The Chitofu 3in1 is an innovative modular technology that emerged from a user-centred design process in Malawi carried out by an interdisciplinary consortium of specialists for biomass energy, fisheries extension, local fish processors, entrepreneurs and researchers. The objective of this new technology is to reduce post-harvest fish loss, firewood use and climate footprint through improved frying, parboiling and smoking of fish with one single processing platform. This modular platform can be constructed from locally available materials and used for small to medium size fish from capture fisheries or aquaculture. The major innovations of the Chitofu 3in1 are the combination of two well-proven mature technologies from two different sectors, the Mayankho institutional biomass cookstoves and the Altona fish smoking kilns, and the application of a bottom-up user-centred approach in its development.
The presentation will highlight the progress made in the last year in Malawi, with users reaching 80% firewood savings, to the transfer and adaptation to the salt-water fish processing in Senegal.

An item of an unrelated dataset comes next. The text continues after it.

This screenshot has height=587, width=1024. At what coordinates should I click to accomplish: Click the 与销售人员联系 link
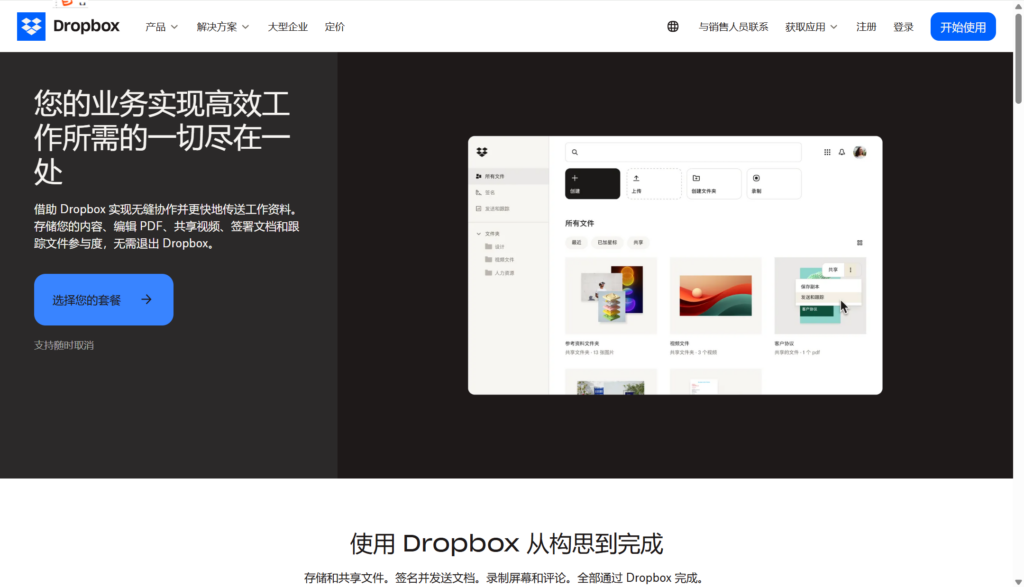[733, 27]
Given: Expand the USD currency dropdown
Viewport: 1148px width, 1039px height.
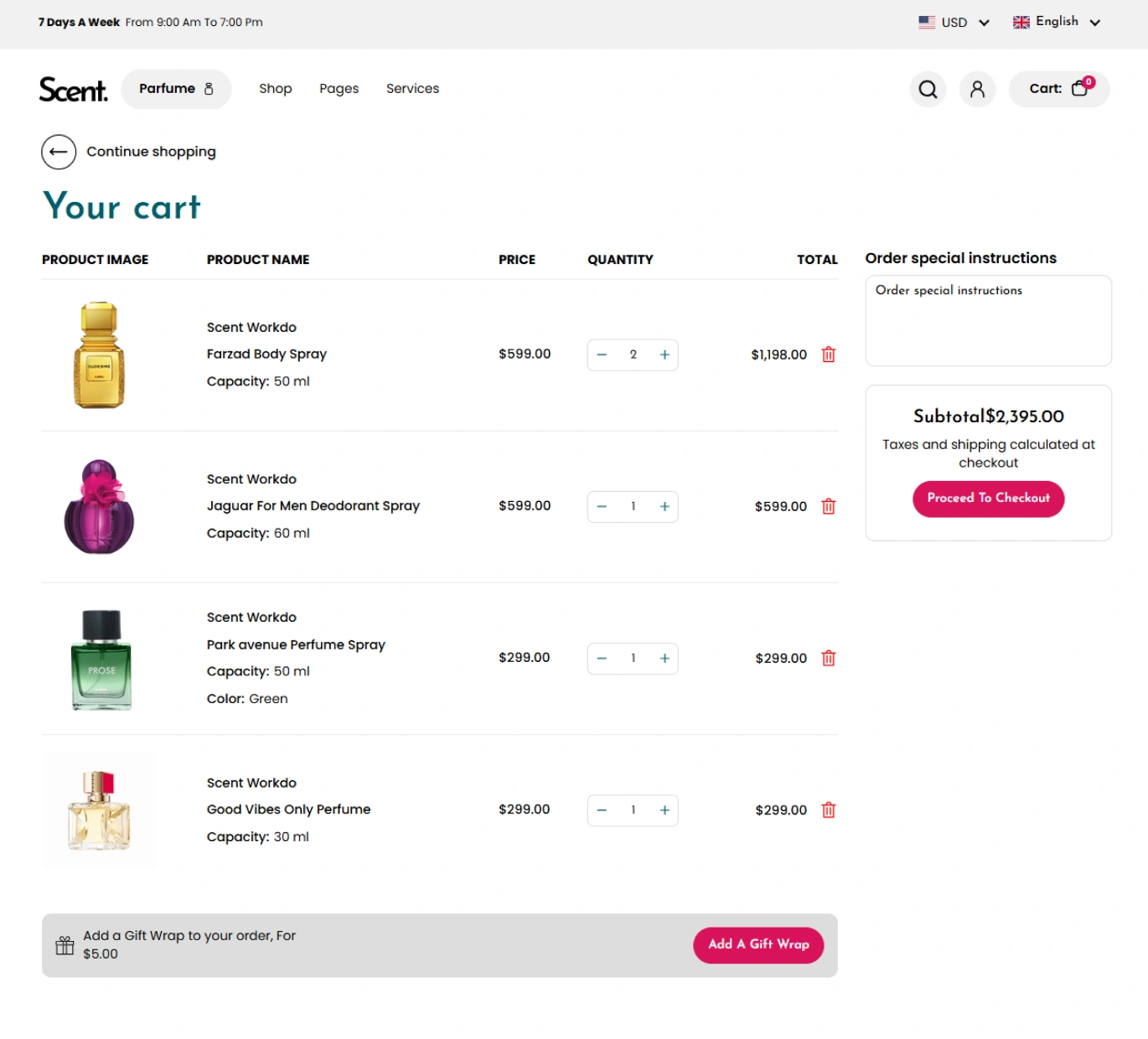Looking at the screenshot, I should [954, 23].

Burn Design Lab's Improved Shea Roaster (Ghana)

Jeremy Su

Day 5 - Friday

Stories from the Field

Since 2019 BDL has continued development of the Improved Shea Roaster for shea butter processors in Ghana. BDL's latest design has more than doubled efficiency and can reduce wood consumption by 90% when compared to traditional methods. BDL is moving forward with the pilot program to introduce local manufacturing of the design and monitor the performance, durability and adoption rate over the year

Cooking holes in Africa - Crop waste as Cooking Fuel to Make Biochar

Kevin McLean

Day 5 - Friday

Stories from the Field

Dig a 25x25x25 cm hole in a 3-stone cookstove.  Stack crop waste (eg, maize stalks) in the hole.  Light the top.  The crop waste will burn cleaner (not clean) and untended.  Quench the embers for biochar.  Thousands of women in Africa have switched from wood to renewable crop waste and are saving many hours a week by not collecting wood.  Here is our training video: https://youtu.be/DmzQFCp2kNI

Kashmiri Hamam: Exploring a Traditional Home Heating System

Mahshida Hamid, Afshan Baba

Day 5 - Friday

Stories from the Field

Hamam is a culturally important architectural feature of homes and mosques in the Kashmir Valley of India. Functionally, hamam is a room within a home in which the subfloor is a hollow space enclosing a wood fire to generate heat which is conducted through the floor, warming the space and occupants. It is one of several traditional means that communities in Kashmir use for space and self-heating during the winter season. The work investigates the needs of hamam users through interviews, technical performance computational modeling, and physical measurement. The results included preferences regarding their hamam which were evaluated from the survey, measurements, and MATLAB simulation to characterize the thermal behavior. The methods included installing temperature and humidity sensors to measure the indoor environment and comparing with the MATLAB heat transfer simulation. A Sensen HAP sensor was used to measure PM2.5, CO, CO2, temperature, and relative humidity inside the hamam to understand the potential health risks. These baseline measurements are meant to provide a basis for future designs which preserve the important cultural meaning while improving the performance of the hamam heating system.